Department of Computer Science, Tufts University, Medford, MA 02155, United States.
Google Research, Cambridge, MA 02142, Unites States.
Bioinformatics. 2023 Aug 1;39(8). doi: 10.1093/bioinformatics/btad456.
Accurately predicting the likelihood of interaction between two objects (compound-protein sequence, user-item, author-paper, etc.) is a fundamental problem in Computer Science. Current deep-learning models rely on learning accurate representations of the interacting objects. Importantly, relationships between the interacting objects, or features of the interaction, offer an opportunity to partition the data to create multi-views of the interacting objects. The resulting congruent and non-congruent views can then be exploited via contrastive learning techniques to learn enhanced representations of the objects.

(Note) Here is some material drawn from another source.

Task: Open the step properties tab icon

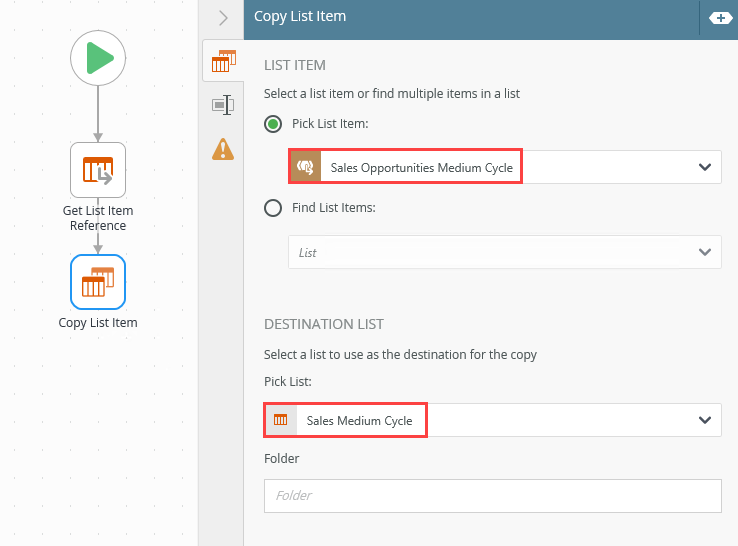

We present a novel method, Contrastive Stratification for Interaction Prediction (CSI), to stratify (partition) a dataset in a manner that can be exploited via Contrastive Multiview Coding to learn embeddings that maximize the mutual information across congruent data views. CSI assigns a key and multiple views to each data point, where data partitions under a particular key form congruent views of the data. We showcase the effectiveness of CSI by applying it to the compound-protein sequence interaction prediction problem, a pressing problem whose solution promises to expedite drug delivery (drug-protein interaction prediction), metabolic engineering, and synthetic biology (compound-enzyme interaction prediction) applications. Comparing CSI with a baseline model that does not utilize data stratification and contrastive learning, and show gains in average precision ranging from 13.7% to 39% using compounds and sequences as keys across multiple drug-target and enzymatic datasets, and gains ranging from 16.9% to 63% using reaction features as keys across enzymatic datasets.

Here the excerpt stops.